Provided records |
[start]

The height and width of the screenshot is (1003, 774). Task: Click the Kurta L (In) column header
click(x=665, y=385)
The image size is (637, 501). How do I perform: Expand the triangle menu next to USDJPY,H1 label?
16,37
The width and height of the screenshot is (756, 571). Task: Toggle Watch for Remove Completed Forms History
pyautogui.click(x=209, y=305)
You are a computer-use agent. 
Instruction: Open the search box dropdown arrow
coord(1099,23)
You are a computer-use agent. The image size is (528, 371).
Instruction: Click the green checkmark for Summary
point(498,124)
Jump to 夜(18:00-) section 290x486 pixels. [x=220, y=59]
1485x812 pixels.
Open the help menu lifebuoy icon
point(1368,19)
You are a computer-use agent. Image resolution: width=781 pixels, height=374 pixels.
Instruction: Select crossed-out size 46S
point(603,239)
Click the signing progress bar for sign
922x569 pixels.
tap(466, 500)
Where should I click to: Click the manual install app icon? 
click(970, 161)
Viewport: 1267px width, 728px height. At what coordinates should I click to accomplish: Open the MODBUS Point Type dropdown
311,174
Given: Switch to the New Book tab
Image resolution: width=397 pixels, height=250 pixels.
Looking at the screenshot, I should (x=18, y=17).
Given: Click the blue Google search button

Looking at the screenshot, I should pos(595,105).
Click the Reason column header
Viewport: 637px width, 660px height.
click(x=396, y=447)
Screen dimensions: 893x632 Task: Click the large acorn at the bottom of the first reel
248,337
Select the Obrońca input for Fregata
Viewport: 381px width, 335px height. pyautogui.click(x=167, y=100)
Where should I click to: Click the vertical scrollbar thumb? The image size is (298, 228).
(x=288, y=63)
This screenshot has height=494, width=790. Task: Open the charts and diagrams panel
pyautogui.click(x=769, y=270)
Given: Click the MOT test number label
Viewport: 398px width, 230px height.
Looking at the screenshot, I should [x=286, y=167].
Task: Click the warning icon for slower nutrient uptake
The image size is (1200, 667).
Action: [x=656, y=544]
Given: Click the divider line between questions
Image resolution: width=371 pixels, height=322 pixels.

[end]

Arrange the records between the lines holding "Screen dimensions: 893x632" and "(x=288, y=63)", inclusive, as a Markdown table with the columns No. and Text, one row per line and blank lines omitted.

| No. | Text |
|---|---|
| 1 | Screen dimensions: 893x632 Task: Click the large acorn at the bottom of the first reel |
| 2 | 248,337 |
| 3 | Select the Obrońca input for Fregata |
| 4 | Viewport: 381px width, 335px height. pyautogui.click(x=167, y=100) |
| 5 | Where should I click to: Click the vertical scrollbar thumb? The image size is (298, 228). |
| 6 | (x=288, y=63) |